Es una operación sencilla, me dijo, de no más de cuarenta minutos.

Yo hago un acto de fe, estoy solo, no está aquí mi hermana, queda en mí todo el peso. Usted sabe, doctor, que hasta una apendicitis tiene riesgo de vida. Y perforarle el estómago...

No hay salida, la sonda lo lastima, no puede seguir todas las semanas siendo trasladado a que le cambien la sonda.

¿Se puede morir?

Convengamos que estas operaciones se las realizamos a pacientes con muchas comorbilidades. La posibilidad es mínima.

"Mejorar su calidad de vida, por poco de vida que le quedara", resultó la síntesis de todo lo anterior.

El 22 lo operaron, el 30 lo vi ya sin vida, era un muerto con una expresión satisfecha, casi feliz, fue el primer muerto que vi con aquella gestualidad. Se fue junto a mi hermana y a una enfermera que iba a domicilio y que fue una de las últimas que pretendió robarle lo poco que le quedaba en el departamento: ollas de acero inoxidable, ropa, pañales, parches de opiáceos, medicamentos.

Los dos, mi mamá y mi papá, se fueron de esta tierra sin sus alianzas y sin una parva de cosas que eran suyas.

Mañana llegará el 30 de octubre.

Mañana llegarán los números redondos.

En todo este tiempo, e incluso desde la muerte de mi madre, procuré, con muchos errores, escapar de la tristeza a como diera lugar, como ahora mismo lo hago escribiendo estas cosas. Sin embargo, por las mañanas se pone difícil. Debo saltar de la cama, estimular mi nervio vago, beber a las apuradas un café y llegar rápido a la Vortioxetina.

No sé para qué se vive.

No sé para qué se ama.

No sé para qué se tienen hijos.

No sé para qué se escriben libros.

No sé para qué se trabaja.

Nada tiene sentido cuando la muerte domina el escenario.

Comparar es una comodidad, una práctica común del autoconsuelo. Por supuesto, entre los miles de millones de seres humanos que habitamos el planeta mi situación es privilegiada. No obstante, comparar también es una falacia que sólo llena de culpa. Cristo entiendo que quitaba demonios, como luego los exorcistas y más tarde los psiquiatras a personas de cualquier tipo de condición social. ¿Debo sentir culpa por escribir estas cosas, por levantarme vacío, por no encontrarle sentido a las cosas, al menos ahora, al menos hoy, al menos en esta hora?

Debería encender un cigarrillo, pero lo tengo prohibido.

Debería matar a esta polilla que sobrevuela mi perímetro mientras el carrillón canta las 11 de la mañana.

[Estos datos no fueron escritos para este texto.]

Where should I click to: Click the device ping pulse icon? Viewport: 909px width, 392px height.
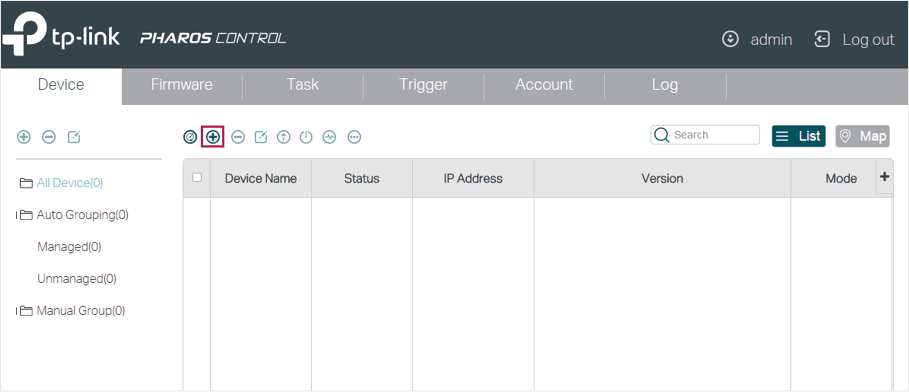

Hubo un tiempo, también, donde el sonido de las campanas del reloj obraba en mí una tortura sonora y quería saltar de mi cama con un hacha. Pero esa es otra historia, la historia de una depresión que hasta mereció un libro no fantasma de mi parte, que leyeron pocos, como pocos son los que me leen, mientras muchos quienes toman cualquiera de mis libritos negros.

¿Pero qué carajos tiene que ver este último lamento con lo que importa?

Nada.

Voy a ver cómo sigo.

Para empezar, abrir uno de los roperos, rociar cada cuarto de matapolillas. Y luego.

Tal vez meter un poco de orden a estas horas.

O afeitarme.

O meterme a leer Una novela rusa o los cuentos de Bulgákov que inicié en estos días mientras aguardo devoluciones de dos libros que (afantasmado) he escrito para ganar dinero.

No lo sé.

Iba a llover, no llovió.

El primer cuento que abre mi libro de Bulgákov lo leí en el tren. Es un animal lo bien que escribe así pueda contactarme con él a través de una traducción. Me sentí en un quirófano precario del interior ruso asistiendo a la amputación de la pierna de una niña.

Bulgákov, así dicen, no inventaba demasiado. Al menos en sus cuentos. Ahí es médico, como en "lo real".

Los ucranianos lo odian. Nació ahí. Pero cuando todo aquello era parte de la URSS.